Elaine Hawthorn, store director at Specsavers in Stranraer, shares her knowledge on the unknown facts about eye health…

1. Holistic health test
‘An eye test is a holistic health test and can help detect not only vision issues but also high blood pressure, high cholesterol, tumours, strokes, diabetes, autoimmune disorders and even multiple sclerosis. It is important to regularly attend every two years to ensure any sight issues or health conditions are detected early.’

2. 8 is too late
‘Some parents don’t realise that at the age of eight it is often too late to correct eye conditions such as a squint or a lazy eye, which can lead to lifelong problems. I recommend an eye examination for all children before eight years old and then once every one to two years.’

3. When to wear glasses
‘If you feel you can manage without them some of the time then there is no need to wear them all day. However, you will need to check if you are legal to drive without your glasses. Your eyesight will not get worse because you do not wear your glasses but may deteriorate because of natural changes with age.’

4. Smoking
‘The number one cause of visual impairment in the UK is a condition called Age Related Macular Degeneration. A major cause of this condition is smoking so stopping is always a good idea irrespective of how old you are or how long you have smoked.’

5. Sun exposure
‘Looking at the sun may not only cause headaches and blur your vision temporarily, but it can also cause permanent eye damage. Any exposure to sunlight adds to the cumulative effects of ultraviolet radiation on your eyes. UV exposure has been linked to eye disorders such as macular degeneration, cataract and burns on your retina.’

6. Computer screen
‘Staring at a computer screen all day can cause a number of symptoms ranging from aching eyes and headaches to dry eyes. The good news is that these symptoms tend to go away when ceasing screen work and there is no evidence that long term screen use can damage a user’s vision.’

7. Contact lens best practice
‘Always wash your hands with non-cosmetic soap before handling contact lenses. Never use tap water directly on lenses, and never put contact lenses in your mouth to ‘rinse’ them. Microorganisms can even live in live distilled water, causing infection or sight damage. Do not sleep with contact lenses in your eyes unless you are prescribed ‘extended’ wear’ contacts. Closed eyes don’t allow tears to carry a healthy amount of oxygen to your eyes.

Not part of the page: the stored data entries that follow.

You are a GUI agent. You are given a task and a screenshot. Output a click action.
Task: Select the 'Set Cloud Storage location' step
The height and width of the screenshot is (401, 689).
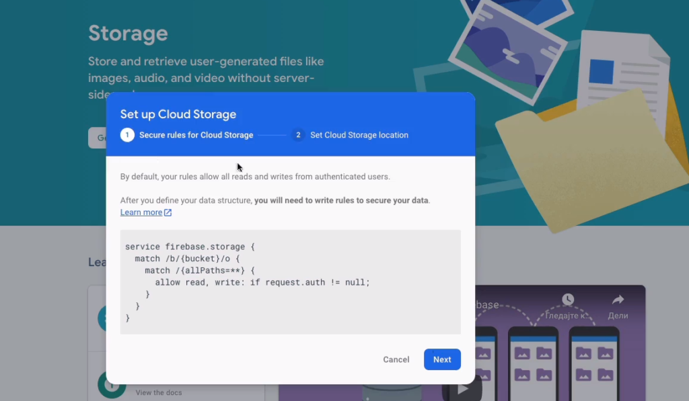coord(359,135)
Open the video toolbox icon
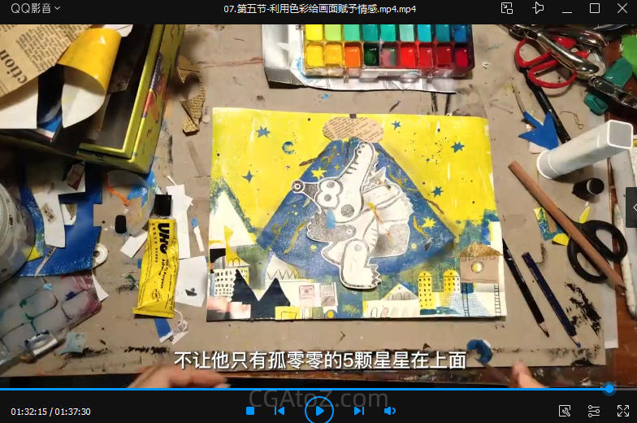 [565, 411]
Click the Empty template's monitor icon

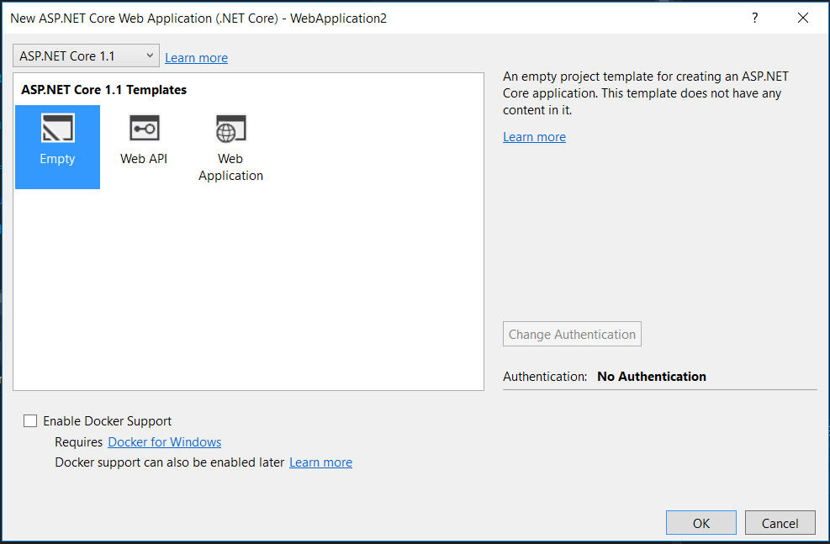pyautogui.click(x=57, y=128)
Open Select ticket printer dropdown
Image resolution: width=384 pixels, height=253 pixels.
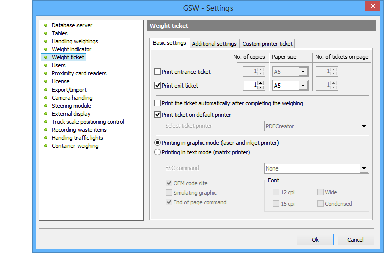(x=364, y=126)
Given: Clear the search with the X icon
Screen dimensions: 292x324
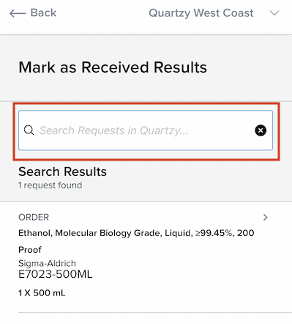Looking at the screenshot, I should [261, 130].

If your contact lenses tend to dry out towards the end of the day try using a re-wetting solution or that your optometrist has approved. Do not swim in your contact lenses. Wearing goggles is better than not wearing them, but there remains a small risk of serious infection if you wear your contacts while swimming in a pool.’

8. Vision loss
'At the very first sign of symptoms, such as blurred vision, eye pain, flashes of light or sudden onset of floaters in your vision, you should see your optometrist. If detected early enough, depending on the cause, there are treatments that can correct, stop, or at least, slow down the loss of vision.’

9. Do wear sunglasses
‘Eighty percent of the ultraviolet radiation eyes are exposed to over our whole lifespan will be absorbed before we reach the age of 18. CE marked sunglasses or UV blocking contact lenses will help reduce your child’s exposure to UV radiation.’

10. Eating carrots
‘Carrots are high in vitamin A, a nutrient essential for good vision. Eating carrots will provide you with the small amount of vitamin A needed for good vision, but there is no solid science to prove this.’